HOW TO COMPLETE THIS TASK - It would help if you retyped the data exactly, leaving out the pictures.

DATA RECORDS -
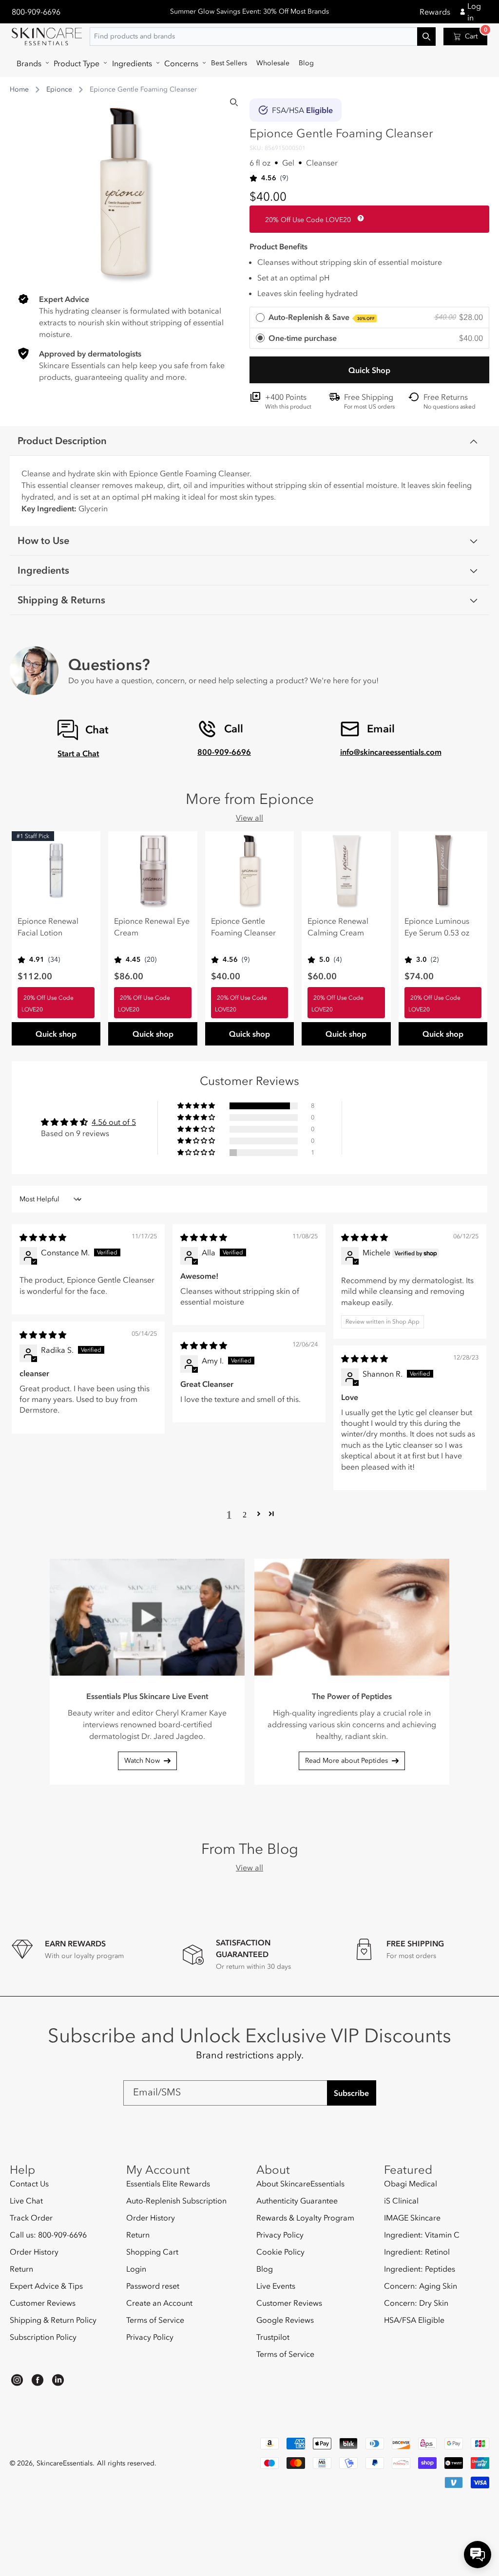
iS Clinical (401, 2200)
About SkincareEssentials (300, 2183)
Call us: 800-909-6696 (48, 2235)
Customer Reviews (43, 2303)
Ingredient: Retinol (417, 2252)
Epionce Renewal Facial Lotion (48, 926)
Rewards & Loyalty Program (305, 2217)
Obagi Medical (410, 2183)
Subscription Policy (43, 2337)
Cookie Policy (280, 2252)
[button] (30, 63)
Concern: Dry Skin (416, 2303)
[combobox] (263, 36)
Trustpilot (272, 2337)
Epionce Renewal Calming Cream (337, 926)
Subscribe (351, 2093)
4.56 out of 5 (114, 1122)
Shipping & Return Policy (53, 2320)
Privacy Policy (149, 2337)
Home (19, 89)
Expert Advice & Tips (46, 2286)
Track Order (31, 2217)
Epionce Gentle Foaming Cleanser (243, 926)
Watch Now (142, 1760)
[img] (42, 1237)
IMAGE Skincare (412, 2217)
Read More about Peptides (346, 1760)
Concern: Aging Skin (420, 2286)
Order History (34, 2252)
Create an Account (159, 2303)
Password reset (152, 2286)
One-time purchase (303, 338)
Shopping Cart (152, 2252)
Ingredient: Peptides (419, 2269)
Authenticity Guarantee (297, 2200)
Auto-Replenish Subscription (176, 2200)
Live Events (275, 2286)
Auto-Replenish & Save (322, 317)
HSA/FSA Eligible (414, 2320)
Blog (264, 2269)
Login (136, 2269)
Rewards (435, 12)
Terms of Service (155, 2320)
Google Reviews (285, 2320)
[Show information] (359, 218)
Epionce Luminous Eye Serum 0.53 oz (436, 926)
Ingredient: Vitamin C (422, 2235)
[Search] (234, 102)
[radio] (369, 317)
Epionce (59, 89)
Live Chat (26, 2200)
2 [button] (245, 1514)
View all (249, 817)
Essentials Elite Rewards (168, 2183)
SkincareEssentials (65, 2463)
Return (21, 2269)
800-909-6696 (36, 12)
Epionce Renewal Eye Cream (152, 926)
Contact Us (29, 2183)
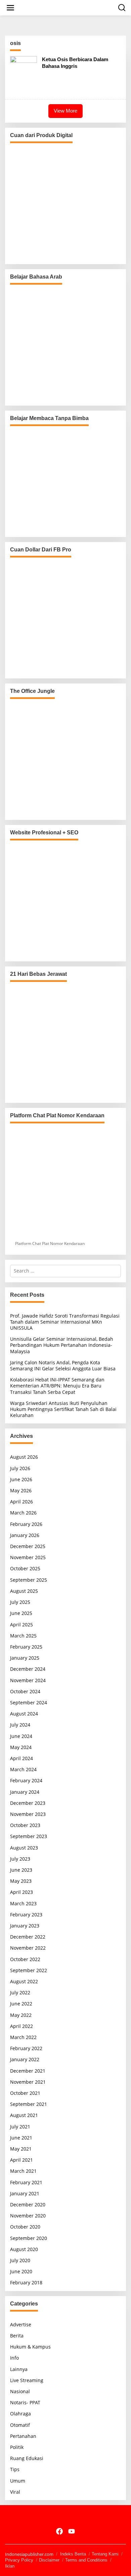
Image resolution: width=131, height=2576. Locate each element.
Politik (17, 2447)
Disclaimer (49, 2560)
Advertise (20, 2324)
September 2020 (28, 2238)
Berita (17, 2335)
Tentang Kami (105, 2554)
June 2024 (21, 1736)
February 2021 (26, 2182)
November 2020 (28, 2215)
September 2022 (28, 1970)
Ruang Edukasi (26, 2458)
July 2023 (20, 1859)
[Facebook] (59, 2531)
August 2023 (24, 1847)
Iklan (9, 2566)
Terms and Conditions (86, 2560)
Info (14, 2358)
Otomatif (20, 2425)
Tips (14, 2469)
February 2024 (26, 1780)
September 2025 (28, 1580)
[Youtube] (71, 2531)
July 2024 (20, 1724)
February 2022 (26, 2048)
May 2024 (21, 1747)
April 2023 (21, 1892)
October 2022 (25, 1959)
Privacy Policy (19, 2560)
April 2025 (21, 1624)
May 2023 (21, 1881)
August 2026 (24, 1457)
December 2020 (27, 2204)
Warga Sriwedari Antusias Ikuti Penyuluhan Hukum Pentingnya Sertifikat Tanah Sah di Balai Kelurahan (63, 1409)
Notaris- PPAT (25, 2402)
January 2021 (24, 2193)
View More (65, 111)
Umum (17, 2481)
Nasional (20, 2391)
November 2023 (28, 1814)
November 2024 (28, 1680)
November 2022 (28, 1948)
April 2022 (21, 2026)
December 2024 (27, 1669)
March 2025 (23, 1635)
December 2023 (27, 1803)
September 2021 (28, 2104)
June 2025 (21, 1613)
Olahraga (20, 2413)
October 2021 (25, 2093)
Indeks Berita (73, 2554)
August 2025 (24, 1591)
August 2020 (24, 2249)
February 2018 (26, 2282)
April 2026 (21, 1501)
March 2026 (23, 1512)
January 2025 (24, 1658)
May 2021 (21, 2149)
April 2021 (21, 2160)
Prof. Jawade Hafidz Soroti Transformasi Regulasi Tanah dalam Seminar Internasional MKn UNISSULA (65, 1322)
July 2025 (20, 1602)
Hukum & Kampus (30, 2346)
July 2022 (20, 1992)
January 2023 (24, 1925)
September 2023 (28, 1836)
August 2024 (24, 1713)
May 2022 (21, 2015)
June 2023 (21, 1870)
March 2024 (23, 1769)
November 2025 (28, 1557)
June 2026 (21, 1479)
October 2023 (25, 1825)
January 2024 (24, 1792)
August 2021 (24, 2115)
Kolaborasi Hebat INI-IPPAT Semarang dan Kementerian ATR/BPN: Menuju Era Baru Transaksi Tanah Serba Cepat (57, 1385)
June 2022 (21, 2003)
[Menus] (10, 7)
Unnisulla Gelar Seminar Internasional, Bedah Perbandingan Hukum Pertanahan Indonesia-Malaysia (61, 1345)
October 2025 (25, 1568)
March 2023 (23, 1903)
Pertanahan (23, 2436)
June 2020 (21, 2271)
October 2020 (25, 2227)
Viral (15, 2492)
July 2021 (20, 2126)
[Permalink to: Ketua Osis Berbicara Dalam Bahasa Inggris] (23, 75)
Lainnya (19, 2369)
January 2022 (24, 2059)
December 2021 (27, 2071)
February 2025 (26, 1647)
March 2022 (23, 2037)
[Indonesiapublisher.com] (65, 2517)
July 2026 (20, 1468)
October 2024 (25, 1691)
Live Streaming (26, 2380)
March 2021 (23, 2171)
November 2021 (28, 2082)
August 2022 (24, 1981)
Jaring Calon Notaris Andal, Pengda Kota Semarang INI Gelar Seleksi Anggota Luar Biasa (63, 1365)
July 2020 (20, 2260)
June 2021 (21, 2137)
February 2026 (26, 1524)
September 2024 (28, 1702)
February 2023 (26, 1914)
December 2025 (27, 1546)
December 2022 (27, 1937)
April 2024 (21, 1758)
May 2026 (21, 1490)
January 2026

WRITTEN ANSWER -
iS Clinical (401, 2200)
About SkincareEssentials (300, 2183)
Call us: 800-909-6696 (48, 2235)
Customer Reviews (43, 2303)
Ingredient: Retinol (417, 2252)
Epionce Renewal Facial Lotion (48, 926)
Rewards & Loyalty Program (305, 2217)
Obagi Medical (410, 2183)
Subscription Policy (43, 2337)
Cookie Policy (280, 2252)
[button] (30, 63)
Concern: Dry Skin (416, 2303)
[combobox] (263, 36)
Trustpilot (272, 2337)
Epionce Renewal Calming Cream (337, 926)
Subscribe (351, 2093)
4.56 out of 5 (114, 1122)
Shipping & Return Policy (53, 2320)
Privacy Policy (149, 2337)
Home (19, 89)
Expert Advice & Tips (46, 2286)
Track Order (31, 2217)
Epionce Gentle Foaming Cleanser (243, 926)
Watch Now (142, 1760)
[img] (42, 1237)
IMAGE Skincare (412, 2217)
Read More about Peptides (346, 1760)
Concern: Aging Skin (420, 2286)
Order History (34, 2252)
Create an Account (159, 2303)
Password reset (152, 2286)
One-time purchase (303, 338)
Shopping Cart (152, 2252)
Ingredient: Peptides (419, 2269)
Authenticity Guarantee (297, 2200)
Auto-Replenish Subscription (176, 2200)
Live Events (275, 2286)
Auto-Replenish & Save (322, 317)
HSA/FSA Eligible (414, 2320)
Blog (264, 2269)
Login (136, 2269)
Rewards (435, 12)
Terms of Service (155, 2320)
Google Reviews (285, 2320)
[Show information] (359, 218)
Epionce Luminous Eye Serum 0.53 oz (436, 926)
Ingredient: Vitamin C (422, 2235)
[Search] (234, 102)
[radio] (369, 317)
Epionce (59, 89)
Live Chat (26, 2200)
2 [button] (245, 1514)
View all (249, 817)
Essentials Elite Rewards (168, 2183)
SkincareEssentials (65, 2463)
Return (21, 2269)
800-909-6696 (36, 12)
Epionce Renewal Eye Cream (152, 926)
Contact Us (29, 2183)
Image resolution: width=131, height=2576. Locate each element.
Politik (17, 2447)
Disclaimer (49, 2560)
Advertise (20, 2324)
September 2020 (28, 2238)
Berita (17, 2335)
Tentang Kami (105, 2554)
June 2024 (21, 1736)
February 2021 (26, 2182)
November 2020 (28, 2215)
September 2022 (28, 1970)
Ruang Edukasi (26, 2458)
July 2023 (20, 1859)
[Facebook] (59, 2531)
August 2023 (24, 1847)
Iklan (9, 2566)
Terms and Conditions (86, 2560)
Info (14, 2358)
Otomatif (20, 2425)
Tips (14, 2469)
February 2024 (26, 1780)
September 2025 (28, 1580)
[Youtube] (71, 2531)
July 2024 (20, 1724)
February 2022 (26, 2048)
May 2024 (21, 1747)
April 2023 (21, 1892)
October 2022 (25, 1959)
Privacy Policy (19, 2560)
April 2025 (21, 1624)
May 2023 (21, 1881)
August 2026 (24, 1457)
December 2020 (27, 2204)
Warga Sriwedari Antusias Ikuti Penyuluhan Hukum Pentingnya Sertifikat Tanah Sah di Balai Kelurahan (63, 1409)
Notaris- PPAT (25, 2402)
January 2021 (24, 2193)
View More (65, 111)
Umum (17, 2481)
Nasional (20, 2391)
November 2023 (28, 1814)
November 2024 (28, 1680)
November 2022 (28, 1948)
April 2022 (21, 2026)
December 2024 (27, 1669)
March 2025 (23, 1635)
December 2023 (27, 1803)
September 2021 (28, 2104)
June 2025 (21, 1613)
Olahraga (20, 2413)
October 2021 (25, 2093)
Indeks Berita (73, 2554)
August 2025 (24, 1591)
August 2020 (24, 2249)
February 2018 (26, 2282)
April 2026 (21, 1501)
March 2026 (23, 1512)
January 2025 (24, 1658)
May 2021 (21, 2149)
April 2021 (21, 2160)
Prof. Jawade Hafidz Soroti Transformasi Regulasi Tanah dalam Seminar Internasional MKn UNISSULA (65, 1322)
July 2025 (20, 1602)
Hukum & Kampus (30, 2346)
July 2022 (20, 1992)
January 2023 (24, 1925)
September 2023 (28, 1836)
August 2024 (24, 1713)
May 2022 (21, 2015)
June 2023 (21, 1870)
March 2024 (23, 1769)
November 2025 (28, 1557)
June 2026 (21, 1479)
October 2023 (25, 1825)
January 2024 (24, 1792)
August 2021 (24, 2115)
Kolaborasi Hebat INI-IPPAT Semarang dan Kementerian ATR/BPN: Menuju Era Baru Transaksi Tanah Serba Cepat (57, 1385)
June 2022 (21, 2003)
[Menus] (10, 7)
Unnisulla Gelar Seminar Internasional, Bedah Perbandingan Hukum Pertanahan Indonesia-Malaysia (61, 1345)
October 2025 (25, 1568)
March 2023 (23, 1903)
Pertanahan (23, 2436)
June 2020 (21, 2271)
October 2020 (25, 2227)
Viral (15, 2492)
July 2021 (20, 2126)
[Permalink to: Ketua Osis Berbicara Dalam Bahasa Inggris] (23, 75)
Lainnya (19, 2369)
January 2022 (24, 2059)
December 2021 (27, 2071)
February 2025 (26, 1647)
March 2022 (23, 2037)
[Indonesiapublisher.com] (65, 2517)
July 2026 (20, 1468)
October 2024 (25, 1691)
Live Streaming (26, 2380)
March 2021 (23, 2171)
November 2021 (28, 2082)
August 2022 (24, 1981)
Jaring Calon Notaris Andal, Pengda Kota Semarang INI Gelar Seleksi Anggota Luar Biasa (63, 1365)
July 2020 (20, 2260)
June 2021 (21, 2137)
February 2026 (26, 1524)
September 2024 (28, 1702)
February 2023 (26, 1914)
December 2025 (27, 1546)
December 2022 (27, 1937)
April 2024 (21, 1758)
May 2026 (21, 1490)
January 2026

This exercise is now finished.